Now you are working with more patients and more colleagues you need to sharpen your listening skills. Listening will help to make sure you do not miss important information whether that be from your patients, your educational supervisor or on training days. Listen for words, the spaces in between, what’s not said, body language, emotions and values. Look at people when they are speaking to you, if you don’t you are missing some of the communication and you are not really listening.
7. Ask questions
Alongside listening, your foundation year is the time to continually ask questions. Hone your skills with your patients by asking questions that will give you useful answers. Ask questions of everyone; your educational supervisor, your TPD, your nurse, your practice manager and the tutors at your training days. Ask questions that are open rather than closed, begin questions with What? How? Who? When? Where? Use why? sparingly, it can seem like an accusation.
8. Keep learning
You have completed your degree, but that is only the start, there is so much more to learn. You need to learn to put what you did as a student into everyday practice. You need to learn what it takes to run a dental practice. You need to learn how to work with the NHS and the commissioning teams. You need to learn about dentistry, which is a highly technical, constantly evolving profession.
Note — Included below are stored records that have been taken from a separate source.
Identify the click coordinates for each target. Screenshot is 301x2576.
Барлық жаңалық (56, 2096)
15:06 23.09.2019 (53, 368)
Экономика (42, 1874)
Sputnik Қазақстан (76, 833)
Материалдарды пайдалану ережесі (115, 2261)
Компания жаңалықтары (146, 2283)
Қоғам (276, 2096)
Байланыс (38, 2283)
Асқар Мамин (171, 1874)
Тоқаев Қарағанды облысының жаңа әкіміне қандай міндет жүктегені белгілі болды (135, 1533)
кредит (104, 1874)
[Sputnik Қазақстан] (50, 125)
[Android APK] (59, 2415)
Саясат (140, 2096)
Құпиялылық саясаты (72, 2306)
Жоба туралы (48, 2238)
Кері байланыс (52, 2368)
Now that you are a dentist you need to think about and beware of boundaries. In your first year you may feel unsure of taking the lead in your surgery. You may want to be friends with all the other staff, go out for drinks, meals and socialising. However, be wary of overdoing this, particularly with staff in more junior positions, especially with your dental nurse. You need to have a professional relationship which must be maintained if you are to provide good patient care. Boundaries with patients are particularly important. It is generally thought unwise to treat family and friends, this makes the therapeutic relationship blurred and difficult. At no time should you begin a romantic relationship with a patient, that is a serious abuse of your position.
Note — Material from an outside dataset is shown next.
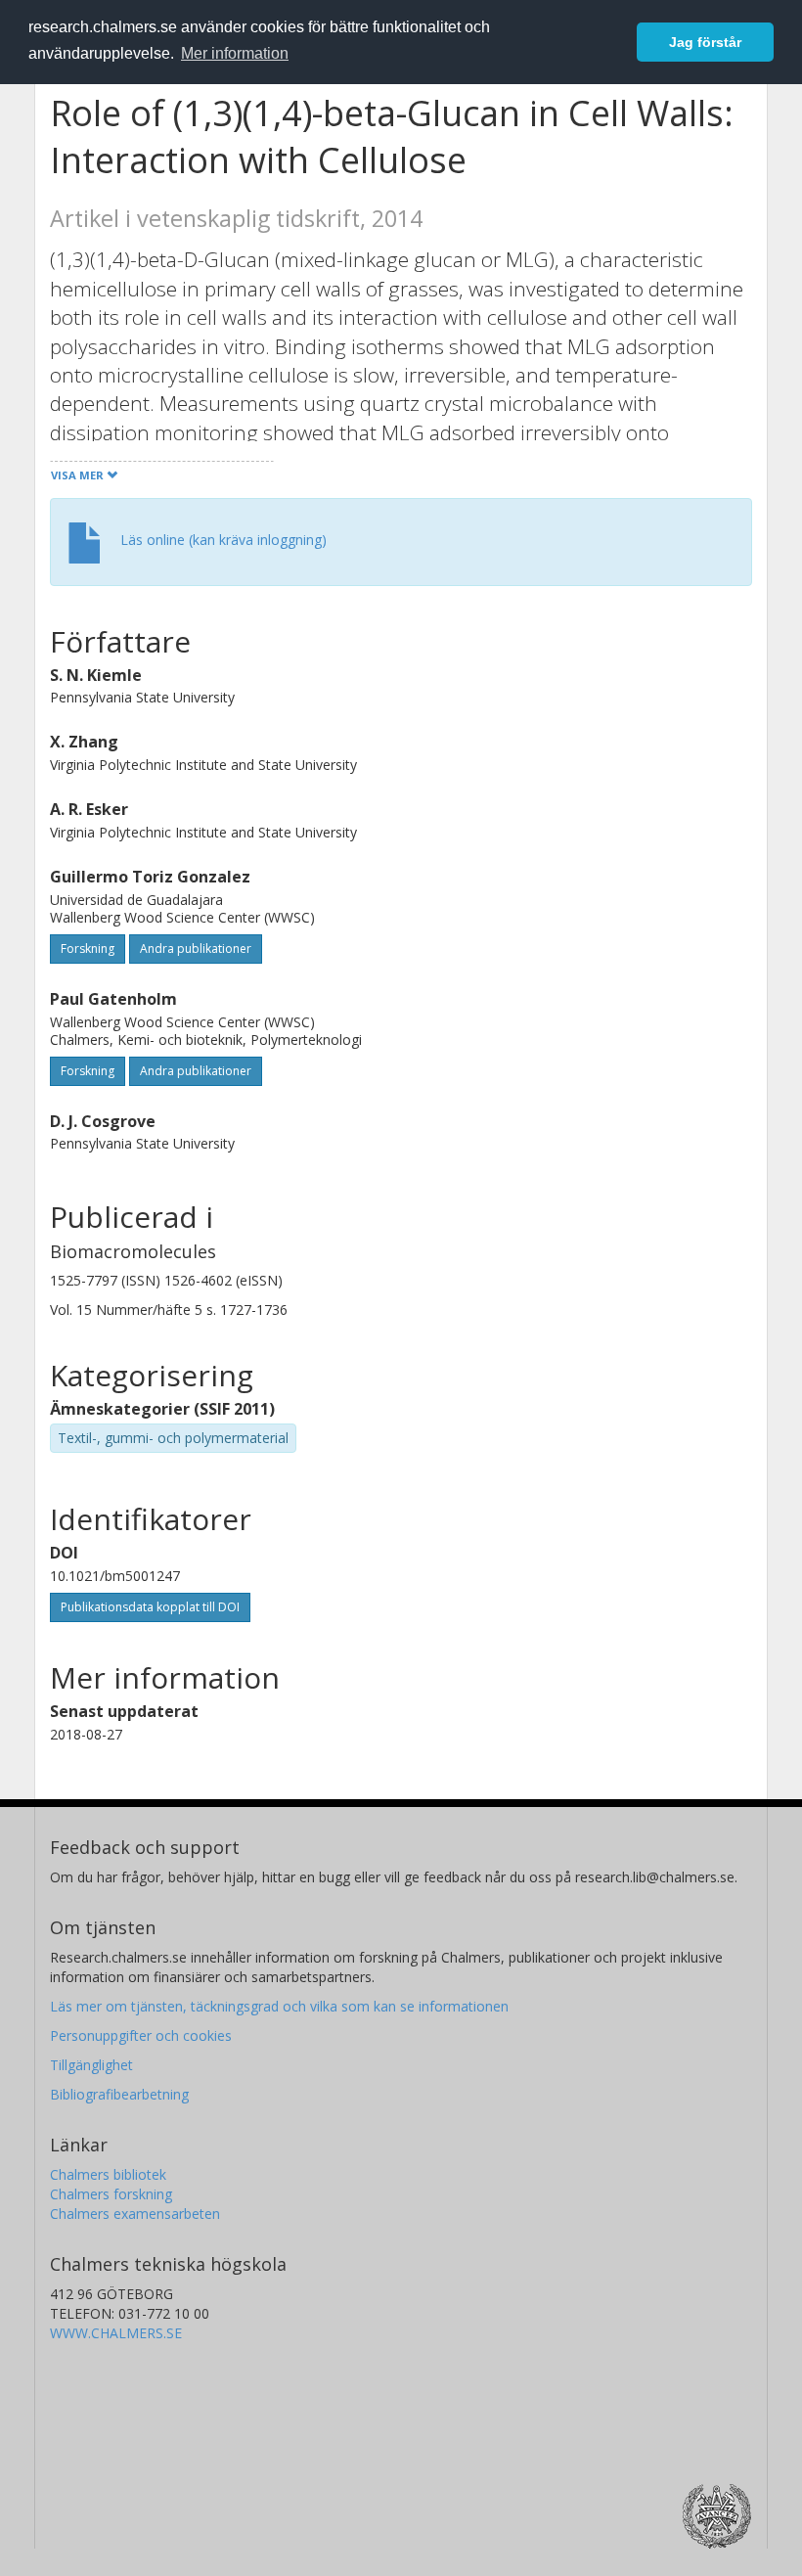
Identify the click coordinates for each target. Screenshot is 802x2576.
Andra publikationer (195, 948)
It’s important that you take time out to breathe. I mean to have time to enjoy your life and your other interests and to make time for family and friends. You will be putting in the ground work of balance and that’s important throughout your career.
After qualifying from Birmingham Dental School in the early 80′s, I spent my whole clinical career in Community Dentistry, the last 17 years as a Clinical Director working in Herefordshire and South Warwickshire.
I have a portfolio career. Currently I am an educational associate for the General Dental Council; a coach for the Professional Support Unit, Health Education England, Thames Valley; an expert witness, lead clinical tutor for the Law and Ethics module for University of Bristol BUOLD programme; Trustee of the Dentists Health Support Trust and a Fellow for the Society of British Dental Nurses.
I launched my own coaching and training consultancy, Dentalia, in July 2011, providing coaching to dental professionals I am a founding partner of the Dental Coaching Academy and in December 2016 I launched Dental Mentors UK with a colleague.
I write extensively and have published four books, plus a number of articles and papers over the years.